§ Directions for this task: Repeat word for word every line from the one holding "More in 100 of 100 (243, 1796)" to the end of the material below.

:::::

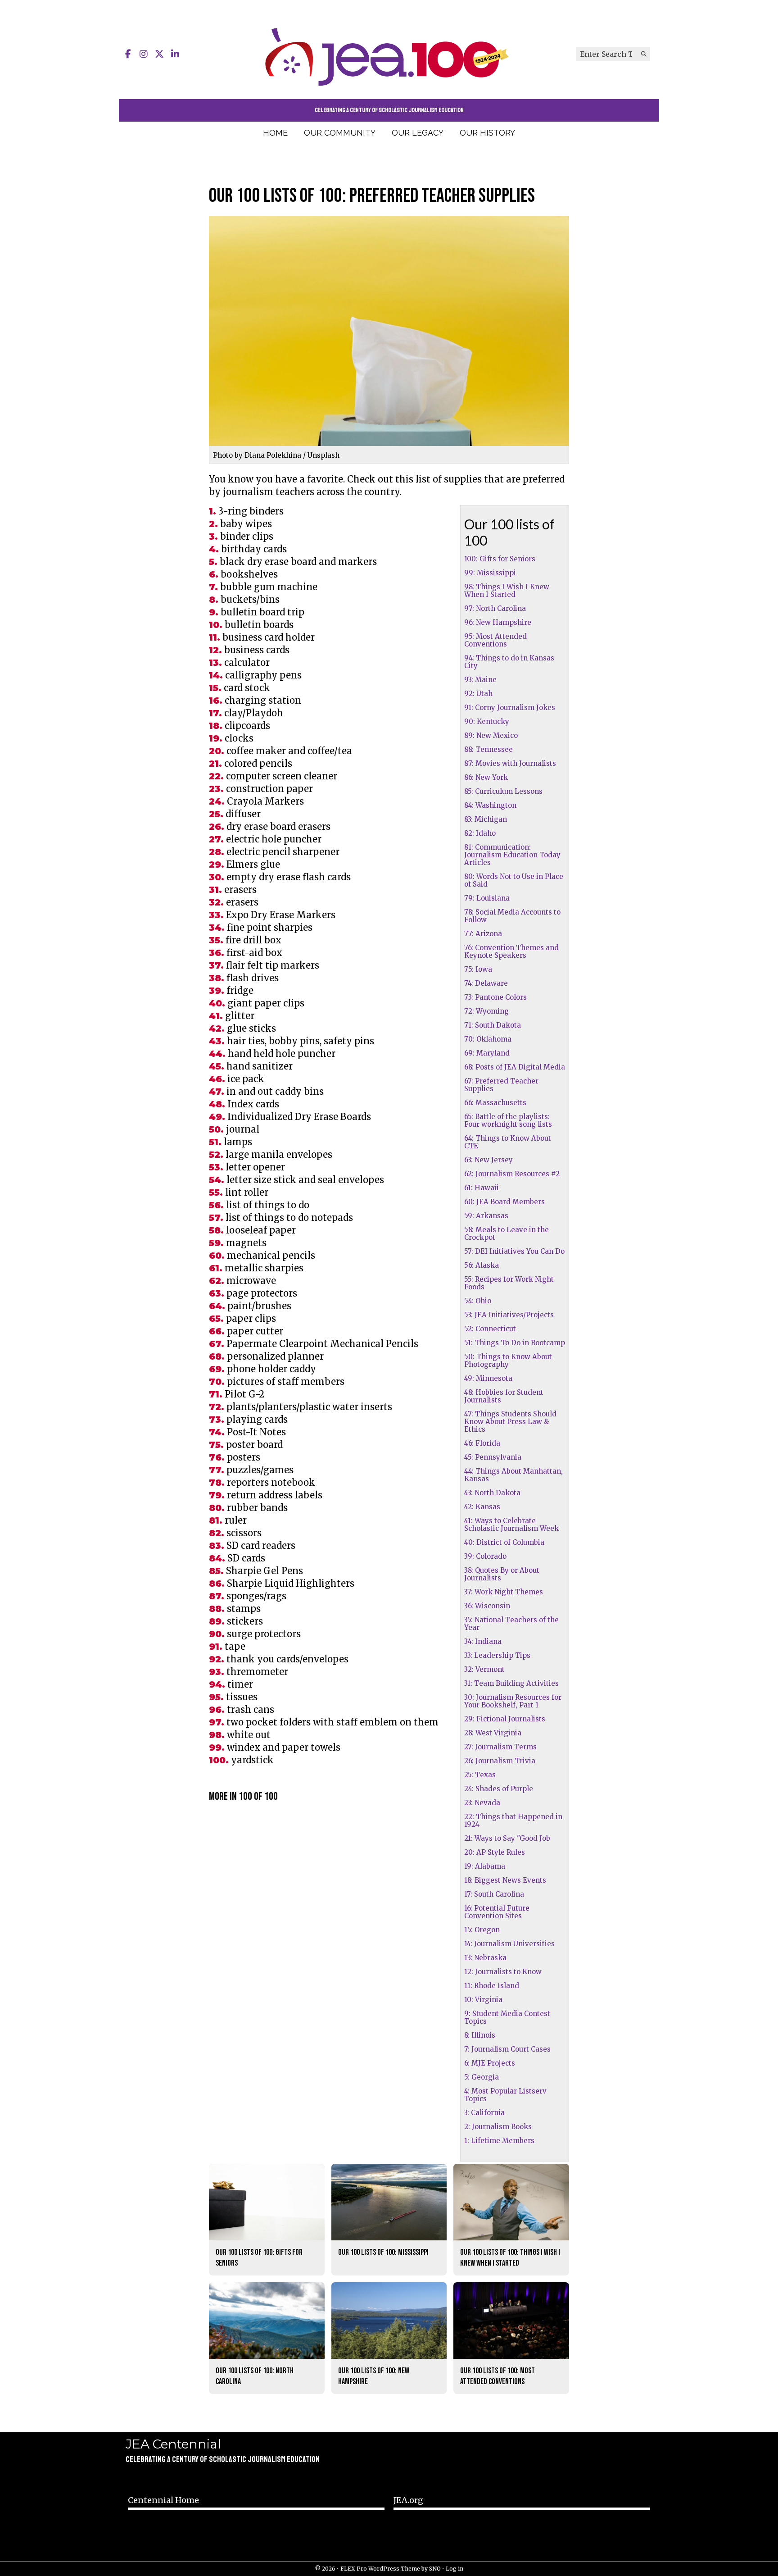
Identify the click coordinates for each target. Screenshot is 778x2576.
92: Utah (478, 693)
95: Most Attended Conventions (495, 640)
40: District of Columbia (504, 1542)
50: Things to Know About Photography (508, 1360)
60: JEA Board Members (504, 1201)
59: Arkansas (486, 1215)
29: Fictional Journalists (504, 1719)
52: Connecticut (490, 1328)
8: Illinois (479, 2035)
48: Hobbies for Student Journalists (503, 1396)
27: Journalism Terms (500, 1747)
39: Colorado (485, 1556)
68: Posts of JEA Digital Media (514, 1067)
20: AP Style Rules (494, 1852)
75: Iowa (478, 969)
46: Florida (482, 1443)
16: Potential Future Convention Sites (496, 1912)
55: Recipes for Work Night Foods (509, 1283)
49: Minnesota (488, 1378)
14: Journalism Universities (509, 1943)
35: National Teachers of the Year (511, 1624)
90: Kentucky (486, 721)
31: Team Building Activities (511, 1683)
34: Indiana (483, 1641)
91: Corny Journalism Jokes (509, 707)
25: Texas (480, 1774)
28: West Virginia (492, 1733)
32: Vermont (484, 1669)
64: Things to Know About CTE (507, 1142)
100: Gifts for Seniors (499, 559)
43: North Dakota (492, 1492)
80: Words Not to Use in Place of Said (513, 880)
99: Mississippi (490, 573)
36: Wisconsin (487, 1606)
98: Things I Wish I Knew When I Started (506, 591)
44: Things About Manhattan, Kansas (513, 1475)
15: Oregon (482, 1929)
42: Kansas (482, 1506)
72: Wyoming (486, 1011)
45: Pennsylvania (492, 1457)
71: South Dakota (492, 1025)
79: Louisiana (487, 898)
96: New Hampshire (497, 622)
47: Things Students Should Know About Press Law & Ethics (510, 1422)
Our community (339, 132)
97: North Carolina (495, 608)
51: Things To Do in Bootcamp (514, 1342)
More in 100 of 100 (243, 1796)
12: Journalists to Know (503, 1971)
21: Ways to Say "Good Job (507, 1838)
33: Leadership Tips (497, 1655)
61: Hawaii (481, 1187)
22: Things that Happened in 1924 (513, 1820)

:::::

§ Exercise solution:
More in 100 of 100 (243, 1796)
12: Journalists to Know (503, 1971)
21: Ways to Say "Good Job (507, 1838)
33: Leadership Tips (497, 1655)
61: Hawaii (481, 1187)
22: Things that Happened in 1924 (513, 1820)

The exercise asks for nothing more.